Guest Post by Ned Davis Research
Our U.S. Inflation Timing Model has peaked, suggesting slower inflation in 2022. Easing supply chain issues and base effects also point to inflation moderating in the coming months. But improvement could stall if
rising geopolitical risks from the Russia/ Ukraine conflict could push up commodity prices.

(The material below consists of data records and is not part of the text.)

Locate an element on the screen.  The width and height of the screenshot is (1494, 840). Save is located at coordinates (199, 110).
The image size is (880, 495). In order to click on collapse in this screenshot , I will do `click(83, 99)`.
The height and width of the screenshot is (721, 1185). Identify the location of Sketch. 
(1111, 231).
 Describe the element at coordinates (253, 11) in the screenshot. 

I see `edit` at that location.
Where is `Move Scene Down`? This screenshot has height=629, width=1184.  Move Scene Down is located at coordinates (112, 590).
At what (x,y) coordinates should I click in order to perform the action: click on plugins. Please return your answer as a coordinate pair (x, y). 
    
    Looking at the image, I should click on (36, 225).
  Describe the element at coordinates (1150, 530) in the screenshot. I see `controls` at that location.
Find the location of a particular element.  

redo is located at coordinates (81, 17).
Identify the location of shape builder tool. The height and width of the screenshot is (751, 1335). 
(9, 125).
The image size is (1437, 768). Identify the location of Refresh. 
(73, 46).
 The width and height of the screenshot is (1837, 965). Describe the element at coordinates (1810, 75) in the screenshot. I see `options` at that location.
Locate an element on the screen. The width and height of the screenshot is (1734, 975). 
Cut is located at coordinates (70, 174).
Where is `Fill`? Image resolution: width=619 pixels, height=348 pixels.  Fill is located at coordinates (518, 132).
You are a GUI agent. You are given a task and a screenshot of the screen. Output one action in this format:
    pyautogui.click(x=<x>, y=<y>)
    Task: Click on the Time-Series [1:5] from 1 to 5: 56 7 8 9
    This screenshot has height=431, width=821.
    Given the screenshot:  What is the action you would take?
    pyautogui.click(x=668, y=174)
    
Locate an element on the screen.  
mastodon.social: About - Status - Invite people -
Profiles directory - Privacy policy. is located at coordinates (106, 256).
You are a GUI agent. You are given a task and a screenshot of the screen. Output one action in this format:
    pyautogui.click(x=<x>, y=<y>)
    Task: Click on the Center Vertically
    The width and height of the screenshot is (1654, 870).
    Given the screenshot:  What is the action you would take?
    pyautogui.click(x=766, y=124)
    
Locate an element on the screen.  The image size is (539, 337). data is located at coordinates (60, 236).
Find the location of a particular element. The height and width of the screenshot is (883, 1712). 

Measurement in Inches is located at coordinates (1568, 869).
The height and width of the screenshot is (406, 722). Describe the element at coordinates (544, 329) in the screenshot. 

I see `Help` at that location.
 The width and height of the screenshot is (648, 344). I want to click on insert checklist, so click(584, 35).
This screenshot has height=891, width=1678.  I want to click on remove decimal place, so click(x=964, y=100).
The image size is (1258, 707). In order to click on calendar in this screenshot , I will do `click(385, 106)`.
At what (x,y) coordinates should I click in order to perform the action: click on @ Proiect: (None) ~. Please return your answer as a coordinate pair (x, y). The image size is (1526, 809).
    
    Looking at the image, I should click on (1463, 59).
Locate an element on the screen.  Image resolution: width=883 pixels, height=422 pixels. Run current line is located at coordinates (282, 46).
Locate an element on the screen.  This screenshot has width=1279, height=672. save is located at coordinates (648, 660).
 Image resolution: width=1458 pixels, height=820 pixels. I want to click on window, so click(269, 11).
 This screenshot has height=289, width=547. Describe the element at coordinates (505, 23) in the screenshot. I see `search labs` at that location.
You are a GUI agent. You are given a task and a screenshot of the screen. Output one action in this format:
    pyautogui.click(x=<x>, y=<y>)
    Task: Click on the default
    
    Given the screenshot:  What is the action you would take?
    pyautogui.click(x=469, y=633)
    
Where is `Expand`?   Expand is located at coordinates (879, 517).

Although the outcome of this geopolitical risk remains highly uncertain, an outright war could push up the price of commodities, many of which are already
in a tight position. Indeed, Russia is the world’s largest exporter of natural gas and wheat, each at nearly 20% of total world exports. The country also exports 10% of
the world’s copper and aluminum. Based on the latest correlations, some countries are more susceptible than others to higher commodity prices. In the commodity price arena (using the CRB index), the U.S. ranks first with the highest positive correlation with its CPI. Similarly, the U.S. CPI ranks one
of the highest (number two) when it comes to both oil and food prices.
Fed tightening cycles
The Fed will have a potentially difficult juggling act on its hands, as it needs to bring inflation down without sending the economy into recession or creating financial instability. The range of possible outcomes has kept financial markets on edge lately. Analyzing Fed tightening cycles since 1955, we find that economic growth slows more in fast than in slow cycles.
Several broad conclusions stand out:
- Economic growth does not slow precipitously at the start of tightening.
- Fast tightening cycles are more detrimental to growth than slow ones (see chart above).
- Interest rate sensitive sectors, such as manufacturing, housing, and autos, weaken
faster than the aggregate economy.
- The unemployment rate continues to decline in the first ten months of tightening but backs up after that.
- The inflation record is mixed.
- Recession begins a median of 25 months after the start of tightening.